Baker's early career featured Jungian and feminist writing, and that strain comes out in this work as well. I accept her statement about the death of the ego as it is presently constructed, allowing something deeper to emerge and lead us, as well as the patently Jungian question, “What does collapse want from us?” And I love the allusion to native ceremonies which focus on “spiritual employment” - especially the unique gifts each new human being brings to the community in a world where the idea of economic opportunity will be virtually meaningless.

But I find her characterization of “masculine and feminine archetypes” overly formulaic, with a tiresome reassertion of the superiority of a matriarchal world, something that has been falsely represented, more fantasy than history. We will need the positive masculine in the times ahead as much as the positive feminine, and these energies are more evenly distributed and enacted now than they have been since the beginning of the industrial revolution. More important than these over-used archetypal contrairies, she speaks of re-owning the animal within the human. Our contrived, dysfunctional stance that the human had “transcended” animal nature, from whence we look down (as stewards, wardens, or worse) upon the rest of the animal kingdom is at the root of civilization and its trashing of the biosphere – which no animal would ever do. I have always been moved by Jung's assertion that each of us still contains a Two Million Year-old Great Man who knows exactly what we have to do. In this archetype, the animal and human are not split. And his idea of a “syzygy” or union of such opposites as the masculine and feminine archetypes remains a fine ideal, though I doubt those who haven't achieved it yet will do so under the duress of collapse. Of course, Baker writes now, so that we can prepare, to do the hard work of personal transformation before things break down. We will need all the integrated and competent leaders we can muster once that happens.

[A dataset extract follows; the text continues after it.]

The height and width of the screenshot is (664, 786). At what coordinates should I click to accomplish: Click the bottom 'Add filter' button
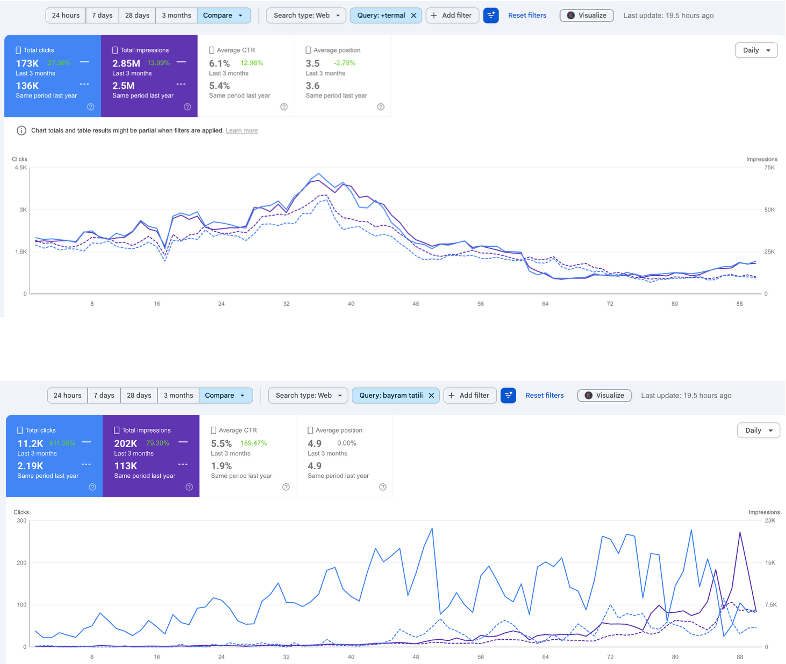pos(469,395)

Sacred Demise was criticized for being too apocalyptic, despite the wisdom of her response to the global ecocrisis. This time, she defers to John Michael Greer, the comforting archdruid who speaks of the step-wise process of decline, saying both the myth of unending progress and that of apocalypse are wrong. But Sacred Demise was published before the effective collapse of the international climate treaty process at the tragic Copenhagen COP debacle later the same year. Nothing has happened since that watershed event to change the trajectory. Ironically, the tone of the current book fits spring 2009 better than the prescient Sacred Demise. I look back to that year, and the palpable hope that built before the conference, as the halcyon days of honest hope. Now the best we can do is talk local resilience, the Transition Movement and other forms of bracketing the larger picture, which includes an atmospheric and oceanic chemistry that knows no boundaries; where any local event is momentary before acceding to the inexorable averaging by the laws of disequilibrium. As a savvy old friend wrote this morning, current scientific reports “kind of make Guy McPherson more plausible.” In such a world, we need to thoughtfully imbibe Carolyn Baker's wisdom, no matter where we measure on the doomer scale.